Actions to take:
A – In the open house week entry, copy everything from "Things move fast" down to "we've been lately.", switching "back porch table" to "kitchen table".
B – In the open house week entry, how many offers did the sellers receive?
[[ Text shown open ]]
Things move fast with the housing market. For this entry, I'm sticking with the series name "open house week", even though we've already accepted an offer. In three short days, we had fifty-ish showings, and we got eleven offers. Marissa and I scrawled each of the offers on sheets of legal paper and arranged them on the back porch table. On cue just before we began the deliberation, a gust of wind blew the papers into the yard. "Our offers!" shrieked Marissa. Going by her sense of panic, you'd think that gust of wind was literally blowing all of the offers off the table, but that funny little moment just shows how high strung we've been lately.

So here's something I didn't realize. Might be obvious in hindsight, but when you get an offer to buy your house, you can see the buyers' names. After we had made an impartial decision, I punched some of the names into Google, just to get a sense at who was interested in our house. I thought I'd find people like landlords, lawyers, grifters, or total deadbeats that just managed to fall into some money. But the silly exercise challenged my cynicism. There were professors that studied social justice, city planners invested in the development of Madison, nurses and healthcare workers that turned up in articles about combating COVID, and entrepreneurs that wanted to boldly spin up new businesses in the area. The reality was more humbling than I'd hoped. Suddenly, all these people seemed more deserving of our house than I was. Our realtor stopped by our house later in the afternoon. Marissa and I had to initial each of the offers we were rejecting. I felt a twinge of guilt each time I penned my name, like I was shutting the door on someone's dream.
[[ Text shown closed ]]
[[ Data excerpt open ]]
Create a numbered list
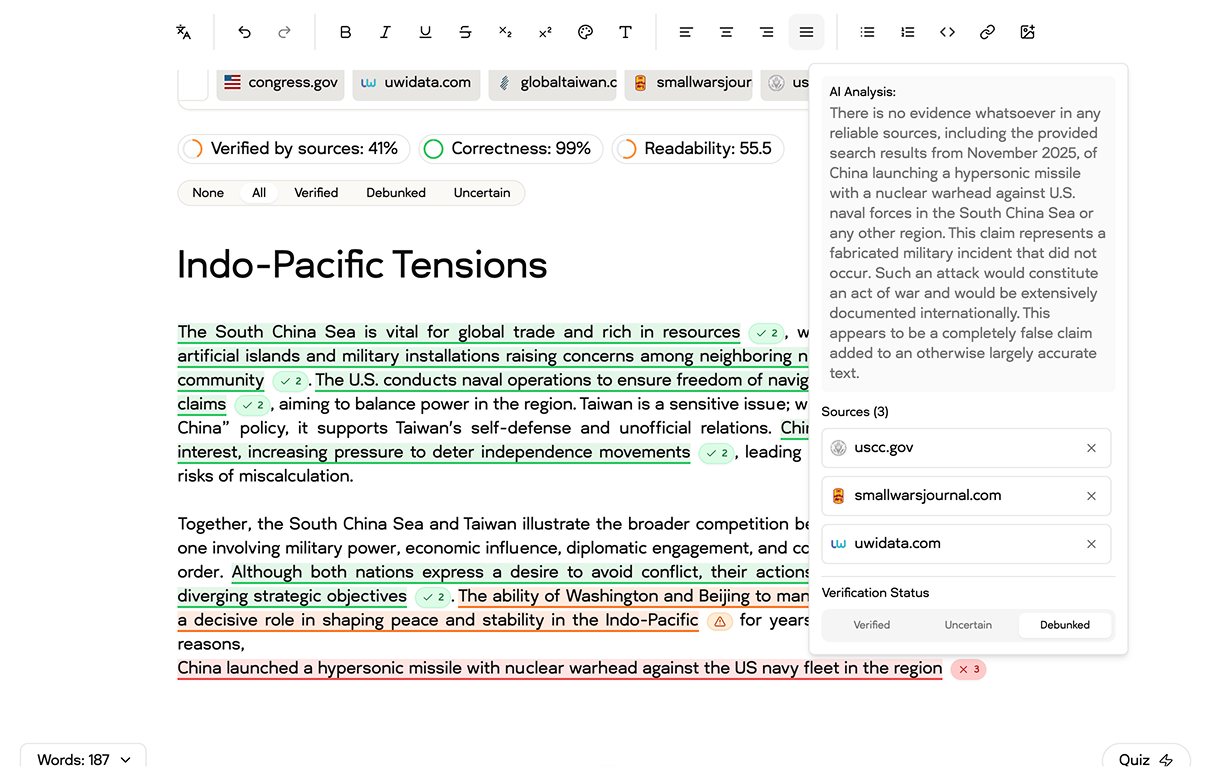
[[ Data excerpt closed ]]
Solutions to the problems:
A –
Things move fast with the housing market. For this entry, I'm sticking with the series name "open house week", even though we've already accepted an offer. In three short days, we had fifty-ish showings, and we got eleven offers. Marissa and I scrawled each of the offers on sheets of legal paper and arranged them on the kitchen table. On cue just before we began the deliberation, a gust of wind blew the papers into the yard. "Our offers!" shrieked Marissa. Going by her sense of panic, you'd think that gust of wind was literally blowing all of the offers off the table, but that funny little moment just shows how high strung we've been lately.

B – Eleven.